Hay tendencias de vestidos de invitada de boda que no nacen en las pasarelas, sino en las redes sociales. Y es que, al final, Instagram se ha convertido en el mejor caldo de cultivo para tomar el pulso a la moda de invitada.
Cada año hay un vestido de invitada que se viraliza, convirtiéndose en el más deseado para todo tipo de eventos. El año pasado fue el turno de los diseños con falda de volantes y, este año, le toca al más exótico de todos: el vestido tipo caftán.
La excepcional editora de moda Diana Vreeland describió en una ocasión los caftanes como “moda para la beautiful people”, y durante mucho tiempo fueron exactamente eso. En la época dorada de Hollywood no había nada más resplandeciente que envolverse en metros de satén o seda. Elizabeth Taylor fue la mejor embajadora de esta prenda, que convirtió en el atuendo predilecto de las mujeres ricas y famosas.
El caftán, epítome del glamour, se consolidó como pieza clave para los momentos de ocio lánguido y lujoso de la jet set.

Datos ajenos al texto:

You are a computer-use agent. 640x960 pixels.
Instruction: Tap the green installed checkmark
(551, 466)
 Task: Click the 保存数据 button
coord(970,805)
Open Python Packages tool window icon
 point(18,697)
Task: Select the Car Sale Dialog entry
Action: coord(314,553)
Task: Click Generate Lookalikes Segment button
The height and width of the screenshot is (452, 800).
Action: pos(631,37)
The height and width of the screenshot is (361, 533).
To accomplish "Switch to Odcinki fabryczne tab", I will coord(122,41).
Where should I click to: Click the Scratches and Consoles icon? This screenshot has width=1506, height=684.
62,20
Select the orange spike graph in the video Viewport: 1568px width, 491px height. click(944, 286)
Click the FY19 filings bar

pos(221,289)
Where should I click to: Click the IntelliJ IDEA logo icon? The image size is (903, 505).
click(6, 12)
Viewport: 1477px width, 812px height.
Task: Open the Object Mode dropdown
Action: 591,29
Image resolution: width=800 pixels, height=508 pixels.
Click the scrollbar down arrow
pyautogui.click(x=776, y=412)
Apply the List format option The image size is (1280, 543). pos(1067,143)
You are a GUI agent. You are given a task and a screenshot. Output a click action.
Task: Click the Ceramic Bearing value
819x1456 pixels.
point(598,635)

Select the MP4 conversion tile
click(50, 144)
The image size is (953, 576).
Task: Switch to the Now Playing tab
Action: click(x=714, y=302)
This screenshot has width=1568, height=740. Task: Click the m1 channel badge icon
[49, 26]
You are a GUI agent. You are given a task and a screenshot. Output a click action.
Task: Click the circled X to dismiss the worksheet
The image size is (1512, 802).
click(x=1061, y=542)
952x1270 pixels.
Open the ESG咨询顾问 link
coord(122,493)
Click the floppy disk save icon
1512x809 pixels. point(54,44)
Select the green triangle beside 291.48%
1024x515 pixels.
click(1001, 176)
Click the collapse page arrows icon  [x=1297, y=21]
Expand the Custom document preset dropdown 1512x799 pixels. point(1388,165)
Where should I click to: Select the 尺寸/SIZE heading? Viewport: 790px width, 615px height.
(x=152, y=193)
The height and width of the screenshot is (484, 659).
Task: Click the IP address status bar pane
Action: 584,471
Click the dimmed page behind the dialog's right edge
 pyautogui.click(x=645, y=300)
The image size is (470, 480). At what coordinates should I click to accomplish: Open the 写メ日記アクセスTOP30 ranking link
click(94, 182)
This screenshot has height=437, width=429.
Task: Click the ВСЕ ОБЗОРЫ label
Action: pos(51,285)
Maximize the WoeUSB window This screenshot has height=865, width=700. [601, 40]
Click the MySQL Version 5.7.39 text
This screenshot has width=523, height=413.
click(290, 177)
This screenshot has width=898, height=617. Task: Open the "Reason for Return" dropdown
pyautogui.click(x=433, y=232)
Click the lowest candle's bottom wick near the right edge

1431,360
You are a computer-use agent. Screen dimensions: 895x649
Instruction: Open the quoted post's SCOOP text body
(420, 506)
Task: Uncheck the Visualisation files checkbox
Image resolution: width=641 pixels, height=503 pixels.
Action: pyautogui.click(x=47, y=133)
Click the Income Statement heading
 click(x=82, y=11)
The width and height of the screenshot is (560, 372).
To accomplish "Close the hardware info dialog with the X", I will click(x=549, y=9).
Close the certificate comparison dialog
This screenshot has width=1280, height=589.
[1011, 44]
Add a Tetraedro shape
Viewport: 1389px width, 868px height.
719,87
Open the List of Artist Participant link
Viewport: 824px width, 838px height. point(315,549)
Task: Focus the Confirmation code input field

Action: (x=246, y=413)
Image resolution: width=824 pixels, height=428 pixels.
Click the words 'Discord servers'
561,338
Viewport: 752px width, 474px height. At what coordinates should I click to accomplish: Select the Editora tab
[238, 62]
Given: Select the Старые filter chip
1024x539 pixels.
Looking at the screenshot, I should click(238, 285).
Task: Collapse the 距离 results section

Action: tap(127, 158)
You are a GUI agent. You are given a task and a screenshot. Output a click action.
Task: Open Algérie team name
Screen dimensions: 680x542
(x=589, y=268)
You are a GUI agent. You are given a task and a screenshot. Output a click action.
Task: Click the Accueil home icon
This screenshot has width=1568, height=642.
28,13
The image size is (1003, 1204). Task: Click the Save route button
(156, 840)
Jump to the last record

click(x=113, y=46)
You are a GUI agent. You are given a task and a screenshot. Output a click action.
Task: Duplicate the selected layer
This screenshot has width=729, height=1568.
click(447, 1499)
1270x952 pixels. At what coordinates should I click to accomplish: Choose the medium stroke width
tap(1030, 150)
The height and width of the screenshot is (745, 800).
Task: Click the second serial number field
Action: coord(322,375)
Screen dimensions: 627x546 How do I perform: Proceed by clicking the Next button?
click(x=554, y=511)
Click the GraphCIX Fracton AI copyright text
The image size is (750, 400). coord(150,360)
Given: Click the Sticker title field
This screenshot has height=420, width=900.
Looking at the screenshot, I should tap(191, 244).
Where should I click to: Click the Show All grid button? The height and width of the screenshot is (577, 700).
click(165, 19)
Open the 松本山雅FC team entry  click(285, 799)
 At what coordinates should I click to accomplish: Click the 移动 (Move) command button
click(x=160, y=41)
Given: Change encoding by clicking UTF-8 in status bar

Sin embargo, a medida que la moda evolucionaba con los cambios sociales y políticos, su silueta holgada y despreocupada quedó relegada: primero por los vestidos de tirantes en los 60 y después por los minivestidos en los 70 y 80. Desde entonces, ha vivido constantes idas y venidas, reapareciendo cada verano, ya sea en bodas o en vacaciones como el look playero más sofisticado.
Con su silueta favorecedora, sus colores vibrantes y sus estampados atrevidos, no es de extrañar que este diseño de estética boho chic regrese ahora con fuerza.